I was watching the DVR’d SNL from Saturday night (Doogie Houser was quite talented and funny) when a line from Weekend Update caught my attention.
During that segment Seth Meyer said “the number of home schoolers has reached 1.5 million, or if you’re home schooled, five-eleventy-thousand”. Clearly it was a swipe against home schoolers, but that is what that show is about. They will get around to trashing something that you hold sacred at some point, if you hold anything sacred, and it may even be funny at the same time. Southpark did a classic and quite funny episode on home schooling which I highly recommend.
But it got me thinking about the issue again. If you pay attention you may notice that many people with a very strong opinion on home schooling have no direct experience with it. My wife and I (mostly her) home school our two sons and have for several years now, so when it comes to home schooling we have not only opinions but experience. The Southpark episode represented the home schoolers, a brother and sister, as brilliant and educated (they slew the rest of the kids in the spelling bee) but largely socially retarded. That is a common perception among people with an opinion on home schooling: that the kids are learning a lot but that they are not learning social skills.

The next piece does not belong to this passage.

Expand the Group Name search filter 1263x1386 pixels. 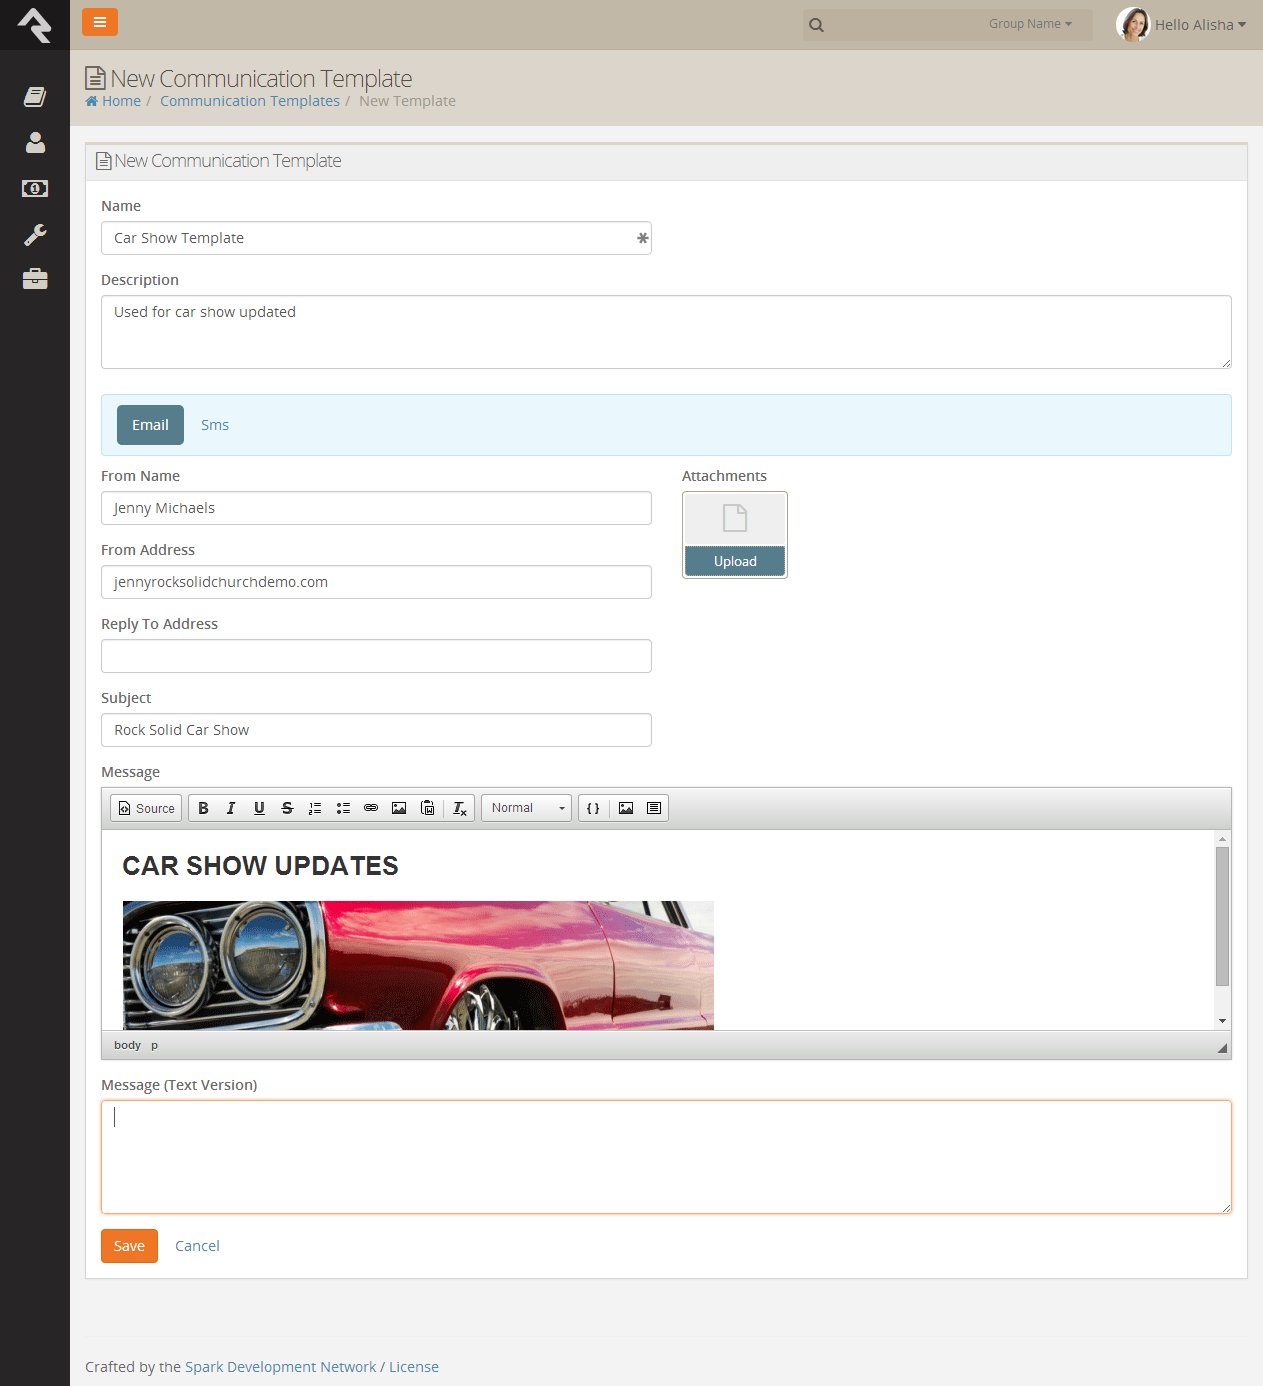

First, on subjects like grammar and history and geography and science, I would put my two sons up against most 30+ year old college educated people. For me, particularly since we are secular home schoolers, the education argument falls on deaf ears. I know from same-aged relatives that we are doing better than the school system in terms of progress. The other argument, shown in Southpark, was the socialization argument. Quite often critics talk of that one home schooled person that they once met and how shy and quiet they were. That thread really seems common. All I can report, from my aforementioned first hand experience, are my observations of my two home schooled boys. One is shy and quiet while the other is very talkative and outgoing, so there you go.
Something that goes unmentioned in most of these home school discussions is the basic question of the value of the socialization that kids are actually getting. I would submit that my sons have learned how to deal with adults, whereas their peers in the public schools are learning how to deal with obnoxious children. In a few years many of those children will have a tough transition into dealing with adults, unlearning that socialization from school. A good friend of mine, the only other secular home schooling family that I know, has a good analogy on this.
Socialization is to public schools as nutrition is to McDonalds.
Think about that one.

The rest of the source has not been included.